Pixel coordinate grounding data:
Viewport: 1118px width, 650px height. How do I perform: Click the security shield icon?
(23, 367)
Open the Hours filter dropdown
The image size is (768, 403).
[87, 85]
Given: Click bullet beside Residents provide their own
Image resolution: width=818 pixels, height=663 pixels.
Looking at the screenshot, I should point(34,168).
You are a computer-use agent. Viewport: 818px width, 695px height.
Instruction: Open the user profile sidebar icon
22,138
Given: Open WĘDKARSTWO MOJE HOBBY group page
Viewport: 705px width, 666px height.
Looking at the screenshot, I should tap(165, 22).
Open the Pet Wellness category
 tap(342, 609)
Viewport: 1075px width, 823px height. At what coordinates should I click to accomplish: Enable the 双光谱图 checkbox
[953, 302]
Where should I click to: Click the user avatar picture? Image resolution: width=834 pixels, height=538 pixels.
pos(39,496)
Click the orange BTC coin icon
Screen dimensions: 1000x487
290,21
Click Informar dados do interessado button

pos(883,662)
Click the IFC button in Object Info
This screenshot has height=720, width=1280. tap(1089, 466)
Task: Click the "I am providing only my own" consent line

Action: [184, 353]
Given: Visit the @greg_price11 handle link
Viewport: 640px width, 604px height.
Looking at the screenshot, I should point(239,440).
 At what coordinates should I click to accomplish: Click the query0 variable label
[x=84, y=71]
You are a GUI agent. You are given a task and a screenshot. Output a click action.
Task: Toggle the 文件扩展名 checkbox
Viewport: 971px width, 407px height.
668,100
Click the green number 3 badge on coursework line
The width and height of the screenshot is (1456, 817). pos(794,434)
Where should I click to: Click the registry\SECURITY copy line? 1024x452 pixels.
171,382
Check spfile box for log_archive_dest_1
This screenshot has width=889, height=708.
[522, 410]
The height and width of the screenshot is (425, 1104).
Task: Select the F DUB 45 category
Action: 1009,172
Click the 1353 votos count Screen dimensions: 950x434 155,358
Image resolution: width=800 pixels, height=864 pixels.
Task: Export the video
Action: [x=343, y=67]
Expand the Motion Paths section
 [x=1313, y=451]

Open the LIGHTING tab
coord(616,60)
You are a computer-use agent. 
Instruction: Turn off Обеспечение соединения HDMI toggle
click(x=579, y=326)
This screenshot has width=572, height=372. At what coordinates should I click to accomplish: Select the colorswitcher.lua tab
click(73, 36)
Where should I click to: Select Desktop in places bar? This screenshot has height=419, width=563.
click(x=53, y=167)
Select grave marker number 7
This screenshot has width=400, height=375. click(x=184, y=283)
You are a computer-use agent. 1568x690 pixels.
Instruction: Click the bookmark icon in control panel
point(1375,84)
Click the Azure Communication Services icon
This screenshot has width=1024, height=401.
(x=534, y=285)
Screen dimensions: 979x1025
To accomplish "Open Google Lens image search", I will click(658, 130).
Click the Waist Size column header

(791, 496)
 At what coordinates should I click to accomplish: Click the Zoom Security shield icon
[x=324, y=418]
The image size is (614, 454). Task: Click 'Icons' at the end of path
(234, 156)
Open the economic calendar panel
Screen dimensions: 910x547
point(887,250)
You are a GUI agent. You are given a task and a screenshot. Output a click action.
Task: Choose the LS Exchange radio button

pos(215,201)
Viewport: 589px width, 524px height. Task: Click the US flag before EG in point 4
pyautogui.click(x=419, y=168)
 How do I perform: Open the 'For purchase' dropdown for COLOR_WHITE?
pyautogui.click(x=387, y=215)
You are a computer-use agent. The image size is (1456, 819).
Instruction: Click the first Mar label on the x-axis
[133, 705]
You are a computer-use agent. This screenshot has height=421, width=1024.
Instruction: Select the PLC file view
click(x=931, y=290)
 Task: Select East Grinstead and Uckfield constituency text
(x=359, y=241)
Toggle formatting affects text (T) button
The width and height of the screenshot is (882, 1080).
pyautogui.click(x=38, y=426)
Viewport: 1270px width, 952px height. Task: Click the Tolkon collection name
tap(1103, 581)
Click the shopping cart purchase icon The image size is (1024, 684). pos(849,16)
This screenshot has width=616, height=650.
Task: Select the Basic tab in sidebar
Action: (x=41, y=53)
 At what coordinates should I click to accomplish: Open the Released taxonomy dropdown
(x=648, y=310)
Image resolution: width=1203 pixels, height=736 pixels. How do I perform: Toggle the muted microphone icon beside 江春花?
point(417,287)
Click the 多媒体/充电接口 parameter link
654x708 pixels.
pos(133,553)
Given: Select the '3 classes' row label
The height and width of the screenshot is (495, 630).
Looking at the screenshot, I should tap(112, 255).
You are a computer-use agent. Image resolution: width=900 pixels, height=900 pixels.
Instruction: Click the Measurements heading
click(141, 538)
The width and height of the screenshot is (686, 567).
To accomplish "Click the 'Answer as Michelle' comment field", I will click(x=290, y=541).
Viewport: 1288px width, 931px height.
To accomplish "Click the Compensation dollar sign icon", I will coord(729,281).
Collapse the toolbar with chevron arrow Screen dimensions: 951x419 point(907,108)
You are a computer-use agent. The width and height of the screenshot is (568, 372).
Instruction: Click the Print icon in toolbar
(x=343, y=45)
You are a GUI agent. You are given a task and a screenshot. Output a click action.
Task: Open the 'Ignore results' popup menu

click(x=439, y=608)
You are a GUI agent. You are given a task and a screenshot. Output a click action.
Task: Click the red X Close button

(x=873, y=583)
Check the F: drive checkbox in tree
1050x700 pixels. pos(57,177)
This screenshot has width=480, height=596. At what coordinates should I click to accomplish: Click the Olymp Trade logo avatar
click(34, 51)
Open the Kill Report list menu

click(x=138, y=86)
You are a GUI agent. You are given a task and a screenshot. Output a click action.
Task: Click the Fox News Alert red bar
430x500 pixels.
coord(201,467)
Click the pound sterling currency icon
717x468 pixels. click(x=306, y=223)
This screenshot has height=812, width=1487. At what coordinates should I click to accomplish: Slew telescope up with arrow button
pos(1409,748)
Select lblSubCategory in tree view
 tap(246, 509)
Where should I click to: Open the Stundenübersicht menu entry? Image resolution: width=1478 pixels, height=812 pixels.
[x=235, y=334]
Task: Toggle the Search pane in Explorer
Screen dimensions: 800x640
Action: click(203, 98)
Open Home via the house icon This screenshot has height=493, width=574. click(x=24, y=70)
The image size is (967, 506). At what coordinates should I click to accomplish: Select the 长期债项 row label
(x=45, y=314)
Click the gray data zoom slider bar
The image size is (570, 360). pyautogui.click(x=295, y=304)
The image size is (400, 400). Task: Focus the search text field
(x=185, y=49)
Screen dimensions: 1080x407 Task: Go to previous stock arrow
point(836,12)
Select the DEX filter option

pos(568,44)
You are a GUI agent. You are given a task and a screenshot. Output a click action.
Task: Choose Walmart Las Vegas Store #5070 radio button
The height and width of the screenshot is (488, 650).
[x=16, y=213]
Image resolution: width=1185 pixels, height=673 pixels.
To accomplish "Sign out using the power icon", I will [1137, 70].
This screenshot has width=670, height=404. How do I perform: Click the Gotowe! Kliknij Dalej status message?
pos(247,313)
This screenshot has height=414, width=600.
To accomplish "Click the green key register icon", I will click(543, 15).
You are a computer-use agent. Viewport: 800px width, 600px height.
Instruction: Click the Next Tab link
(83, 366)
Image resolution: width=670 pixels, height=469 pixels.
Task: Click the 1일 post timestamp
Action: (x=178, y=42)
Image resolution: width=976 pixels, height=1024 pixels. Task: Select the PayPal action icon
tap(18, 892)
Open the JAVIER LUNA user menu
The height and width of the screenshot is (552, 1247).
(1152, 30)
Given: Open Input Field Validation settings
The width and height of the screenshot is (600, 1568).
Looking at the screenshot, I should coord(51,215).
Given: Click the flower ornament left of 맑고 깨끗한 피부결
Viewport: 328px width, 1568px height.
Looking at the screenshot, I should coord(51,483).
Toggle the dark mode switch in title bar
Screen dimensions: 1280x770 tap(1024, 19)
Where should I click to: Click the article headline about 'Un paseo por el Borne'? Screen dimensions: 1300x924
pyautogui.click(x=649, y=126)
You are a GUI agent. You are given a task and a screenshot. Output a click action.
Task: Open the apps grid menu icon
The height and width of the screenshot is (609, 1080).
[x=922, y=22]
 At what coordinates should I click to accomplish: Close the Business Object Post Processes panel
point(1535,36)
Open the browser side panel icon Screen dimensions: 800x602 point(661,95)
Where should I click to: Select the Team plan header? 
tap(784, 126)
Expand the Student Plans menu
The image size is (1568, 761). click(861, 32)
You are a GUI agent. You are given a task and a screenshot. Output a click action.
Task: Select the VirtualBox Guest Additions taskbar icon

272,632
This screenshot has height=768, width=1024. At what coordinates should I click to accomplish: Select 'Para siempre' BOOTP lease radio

§ TASK OBJECTIVE:
Your answer should consist solely of the lines above from the line with "Check the F: drive checkbox in tree" to the line with "Open Home via", both included, reproduced exactly.

§ ANSWER TO THIS PROBLEM:
Check the F: drive checkbox in tree
1050x700 pixels. pos(57,177)
This screenshot has width=480, height=596. At what coordinates should I click to accomplish: Click the Olymp Trade logo avatar
click(34, 51)
Open the Kill Report list menu

click(x=138, y=86)
You are a GUI agent. You are given a task and a screenshot. Output a click action.
Task: Click the Fox News Alert red bar
430x500 pixels.
coord(201,467)
Click the pound sterling currency icon
717x468 pixels. click(x=306, y=223)
This screenshot has height=812, width=1487. At what coordinates should I click to accomplish: Slew telescope up with arrow button
pos(1409,748)
Select lblSubCategory in tree view
 tap(246, 509)
Where should I click to: Open the Stundenübersicht menu entry? Image resolution: width=1478 pixels, height=812 pixels.
[x=235, y=334]
Task: Toggle the Search pane in Explorer
Screen dimensions: 800x640
Action: click(203, 98)
Open Home via the house icon This screenshot has height=493, width=574. click(x=24, y=70)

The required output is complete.